We recommend using a harness with minimum system prompts for CAT-Paws. Because the context length is quite limited (40k), it doesn't work well with long system prompts used for harnessing the frontier models. Instead, it will function well with simple and minimal agent harnesses such as mini-swe-agent and terminus-2. We recommend using harnesses that compress the message history so that the context length gets small.

Tool Calling

CAT-Paws is NOT trained to receive tools from a special interface. Instead, CAT-Paws accepts tools via the system prompt and/or user messages. To let CAT-Paws use tools, describe the tool usage and call format in the system message. JSON object is a recommended interface for the tool call format. For example:

[{\"name\": <function-name>, \"arguments\": <args-json-object>}]

CAT-Paws generates reasoning trace with high probability even if it is instructed not to. If the tool call requires the entire message to be in some formats, we recommend to preprocess the message and remove the reasoning trace (<think>...</think>) from the message.

WHAT YOU SHOULD DO —
Copy out the CAT-Paws usage notes on harnesses and tool calling word for word, in full.

SOURCE INFORMATION —
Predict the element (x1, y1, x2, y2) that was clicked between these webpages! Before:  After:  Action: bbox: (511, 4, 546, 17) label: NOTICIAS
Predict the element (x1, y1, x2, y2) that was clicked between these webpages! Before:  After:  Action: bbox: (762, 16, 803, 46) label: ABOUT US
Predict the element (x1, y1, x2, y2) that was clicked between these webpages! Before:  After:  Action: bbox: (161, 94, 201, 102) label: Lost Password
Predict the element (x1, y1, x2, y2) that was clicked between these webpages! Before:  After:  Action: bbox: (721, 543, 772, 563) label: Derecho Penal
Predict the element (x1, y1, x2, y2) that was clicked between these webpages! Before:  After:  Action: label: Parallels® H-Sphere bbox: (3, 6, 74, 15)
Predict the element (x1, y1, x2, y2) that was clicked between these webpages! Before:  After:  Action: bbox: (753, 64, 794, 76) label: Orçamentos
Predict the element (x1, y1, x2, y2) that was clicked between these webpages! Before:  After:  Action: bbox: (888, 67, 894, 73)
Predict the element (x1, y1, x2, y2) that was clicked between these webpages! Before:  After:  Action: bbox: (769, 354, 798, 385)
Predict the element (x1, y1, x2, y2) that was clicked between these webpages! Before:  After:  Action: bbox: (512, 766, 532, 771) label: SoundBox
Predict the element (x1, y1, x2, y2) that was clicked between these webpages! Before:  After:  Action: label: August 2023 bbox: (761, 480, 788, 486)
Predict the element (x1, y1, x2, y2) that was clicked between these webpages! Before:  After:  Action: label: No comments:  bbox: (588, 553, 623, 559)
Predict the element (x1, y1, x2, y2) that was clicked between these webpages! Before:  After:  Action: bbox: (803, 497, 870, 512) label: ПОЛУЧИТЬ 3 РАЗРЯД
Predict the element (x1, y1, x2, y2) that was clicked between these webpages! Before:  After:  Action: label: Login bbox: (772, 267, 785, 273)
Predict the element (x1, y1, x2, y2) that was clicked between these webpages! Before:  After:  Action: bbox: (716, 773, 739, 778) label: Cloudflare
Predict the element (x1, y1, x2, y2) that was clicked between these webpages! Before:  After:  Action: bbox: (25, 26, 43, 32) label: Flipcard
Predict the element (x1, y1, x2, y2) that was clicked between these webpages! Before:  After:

TASK SOLUTION —
We recommend using a harness with minimum system prompts for CAT-Paws. Because the context length is quite limited (40k), it doesn't work well with long system prompts used for harnessing the frontier models. Instead, it will function well with simple and minimal agent harnesses such as mini-swe-agent and terminus-2. We recommend using harnesses that compress the message history so that the context length gets small.

Tool Calling

CAT-Paws is NOT trained to receive tools from a special interface. Instead, CAT-Paws accepts tools via the system prompt and/or user messages. To let CAT-Paws use tools, describe the tool usage and call format in the system message. JSON object is a recommended interface for the tool call format. For example:

[{\"name\": <function-name>, \"arguments\": <args-json-object>}]

CAT-Paws generates reasoning trace with high probability even if it is instructed not to. If the tool call requires the entire message to be in some formats, we recommend to preprocess the message and remove the reasoning trace (<think>...</think>) from the message.